Could you please take a look if my answer makes sense- I don't have a solution to this practice question. Also, I am not quite sure how to read the data in part (c).

Question

Let $\displaystyle Y_1,...Y_n$ be a random sample from an exponential distribution with density function

$\displaystyle f_Y(y)={\theta}e^{-{\theta}y}, y>0$

where $\displaystyle \theta>0$ is an unknown parameter.

(a) Obtain the likelihood ratio test statistic for testing $\displaystyle H_0:\theta=\theta_0$ against $\displaystyle H_1:\theta=\ne{\theta_0}$.

(b) State the assymptotic distribution of twice the logarithm of the likelihood ratio test statistic under Ho.

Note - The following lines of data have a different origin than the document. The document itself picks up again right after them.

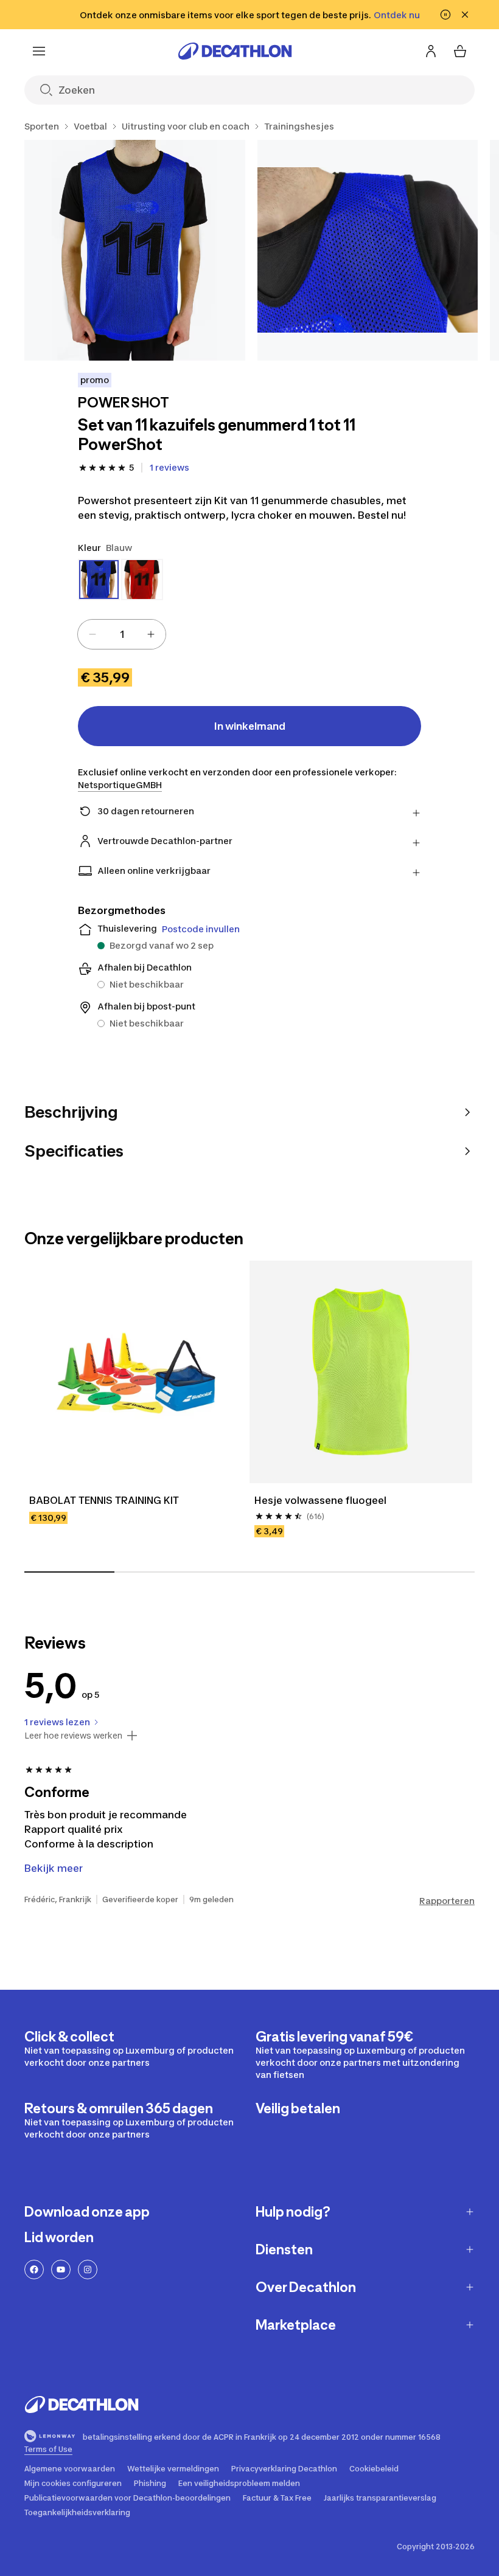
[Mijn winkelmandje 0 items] (460, 51)
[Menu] (39, 51)
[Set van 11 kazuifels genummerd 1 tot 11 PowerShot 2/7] (367, 250)
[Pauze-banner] (445, 14)
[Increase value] (151, 634)
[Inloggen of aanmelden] (430, 51)
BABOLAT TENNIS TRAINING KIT (104, 1500)
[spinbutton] (121, 634)
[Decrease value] (92, 634)
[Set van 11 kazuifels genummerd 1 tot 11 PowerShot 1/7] (134, 250)
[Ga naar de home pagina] (235, 51)
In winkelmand (249, 726)
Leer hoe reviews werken (73, 1735)
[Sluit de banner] (465, 14)
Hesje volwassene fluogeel (320, 1500)
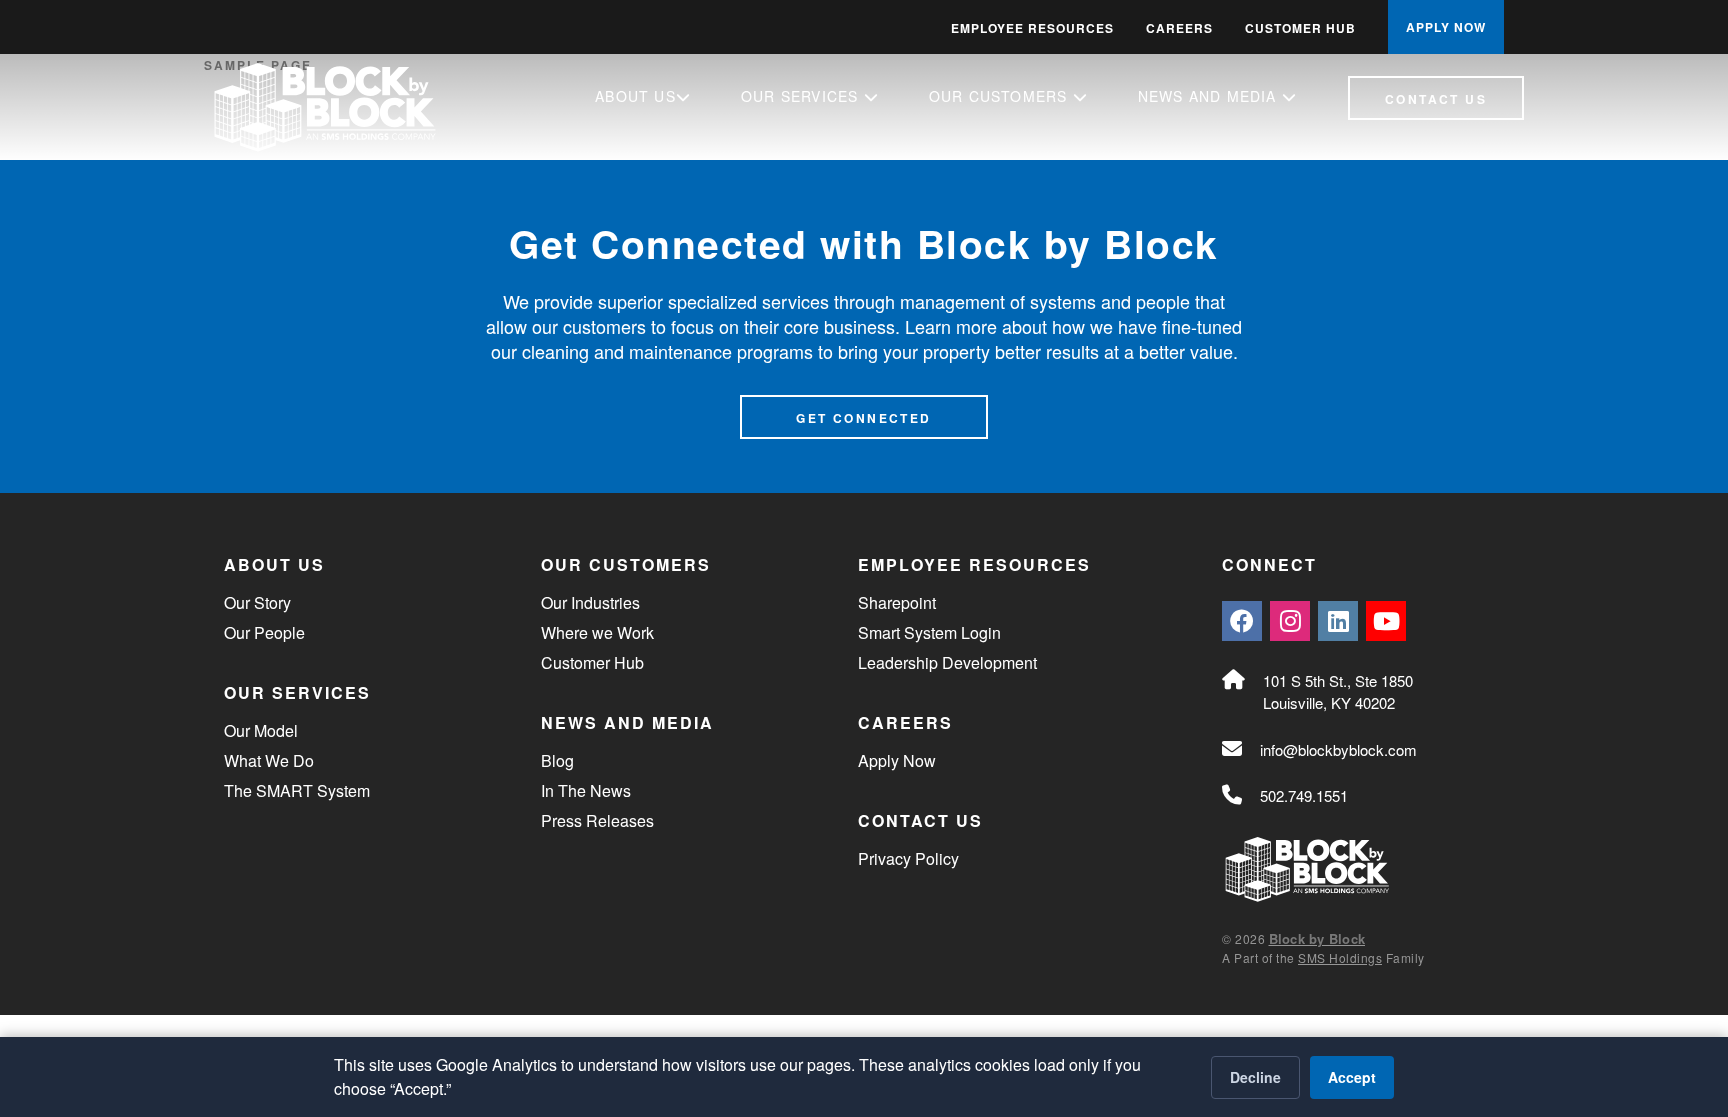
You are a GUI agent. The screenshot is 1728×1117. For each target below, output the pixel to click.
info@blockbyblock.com (1338, 749)
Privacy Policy (908, 858)
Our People (264, 632)
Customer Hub (1300, 28)
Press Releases (597, 820)
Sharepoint (897, 602)
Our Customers (1001, 96)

(c) If $\displaystyle n=100,Y=31, \theta_0=3$, will you reject the null hypothesis Ho at a significance level of 5%?

Answer.

(a)

the MLE $\displaystyle \hat{\theta}}$for $\displaystyle \theta$ is $\displaystyle \frac{1}{\bar{y}}$ (I checked against a few sources).

Therefore my likelihood ratio

$\displaystyle r=\frac{L_y(\hat{\theta};y)}{L_Y(\theta_0;y)}=\fra c{\hat{\theta}e^{-\hat{\theta}\Sigma_{i=1}^nY_i}}{{\theta_0}e^{{-\theta_0}\Sigma_{i=1}^nY_i}}=\frac{{(\frac{1}{\bar {Y}})^n}e^{-\frac{1}{\bar{Y}}n{\bar{Y}}}}{{\theta_0}^ne^{{-\theta_0}n\bar{Y}}}=(\frac{1}{\bar{Y}\theta_0})^ne ^{n{\bar{Y}(-\frac{1}{\bar{Y}}+\theta_0)}$

(b) the assymptotic distribution

$\displaystyle 2ln(r(Y))->\chi^2_1$ (coverges in distribution)

(c) calculate r from the given test results.

Now I am not sure what is "Y" - if that is $\displaystyle \Sigma_{i=1}^nY_i$ then why the MLE realisation ($\displaystyle \frac{1}{31/100}$) is so far away from $\displaystyle \theta_0=3$?

Ideally I would use (b) to test the hypothesis.

Does the part (c) data make sense to you?